Chef's editorials

Why 2026 might be the best year to exit your startup

by
Tatana Lyskova
April 17, 2026
The money is back in VC, but the exit rules have changed. The global acquisition drought is over. As tech giants return to the table with record cash and venture funds face immense pressure to return capital, a unique window of opportunity has opened for CEE founders.

For the CEE region, 2026 marks a recovery. After a stagnant period between 2023 and 2025, when the exit market froze, the ecosystem entered a more aggressive and decisive dynamic. 

According to the current outlook by Wellington Management, liquidity is returning to the venture ecosystem, albeit unevenly. Investors are now navigating a selective, quality-oriented environment where underwriting discipline and deep market insight take center stage.

Behind this shift lies a hard market reality: venture capital funds are sitting on record piles of dry powder, uninvested capital, which, combined with the escalating requirement to return cash to limited partners, has changed the playing field. 

Funds are no longer simply looking for exits, according to Bain & Company, they are forced to realize large, rapid transactions to clear their books and satisfy their investors.

 

Lessons from the $32 billion exit

This financial urgency, among other factors, paved the way for the deal of the decade: on March 11, 2026, Google officially completed the largest acquisition in its history, purchasing cloud security specialist Wiz for $32 billion in cash. The company was sold in this transaction at a multiple of approximately 20x to 30x its ARR. 

The transaction stands as both the largest acquisition in Google’s history and the largest-ever buyout of a venture-backed startup. It also serves as the ultimate symbol that the market is no longer just talking about a recovery; it is actively deploying record-breaking sums.

However, this deal does not signal an easy win for everyone. While the market is opening up, with total exit values nearly doubling to $297.6 billion in 2025, it remains extremely selective, according to TrueBridge Capital

Capital is no longer spreading thin; it is concentrating in the hands of a narrow group of winners. This dynamic is driven by a fundamental shift in corporate strategy. In the ongoing AI arms race, giants can no longer rely on slow, in-house development. Instead, they are aggressively buying ready-made teams and infrastructure just to keep pace with the killer speed of innovation.
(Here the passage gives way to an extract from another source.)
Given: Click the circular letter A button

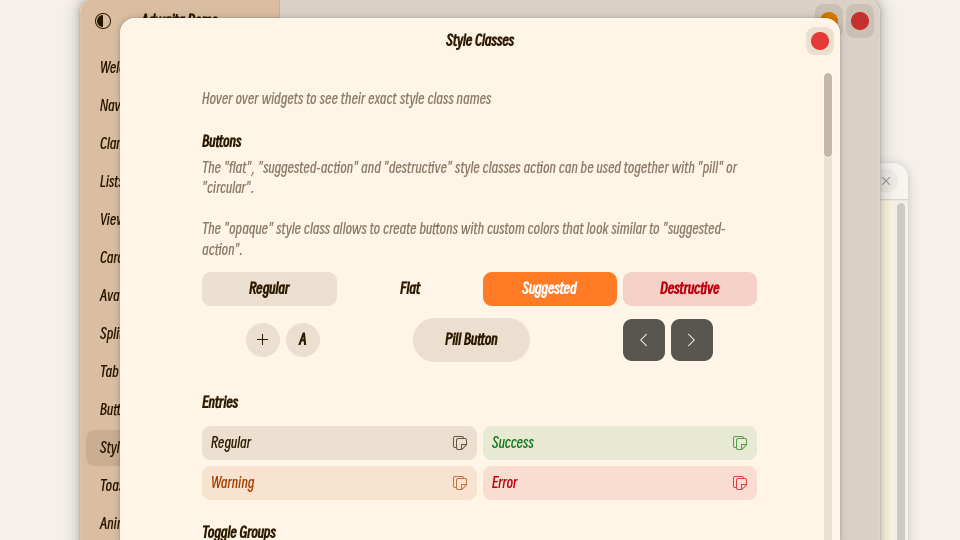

This explains why global M&A volume has surged by 40% year-over-year. Tech giants aren’t just looking for growth; they are buying strategic shortcuts.

 

How to sell a startup in 2026

The main lesson from the Wiz case is that the metric of success has shifted toward efficiency and speed of integration. Wiz reached the legendary $100 million ARR milestone in a record time of just eighteen months. 

For founders in Prague, Warsaw, or Tallinn, the lesson is clear: in 2026, Big Tech is no longer buying promises of future growth or optimistic user-count charts. They are buying precision-tuned money machines that can be instantly and painlessly integrated with existing platforms like Azure or Google Cloud. 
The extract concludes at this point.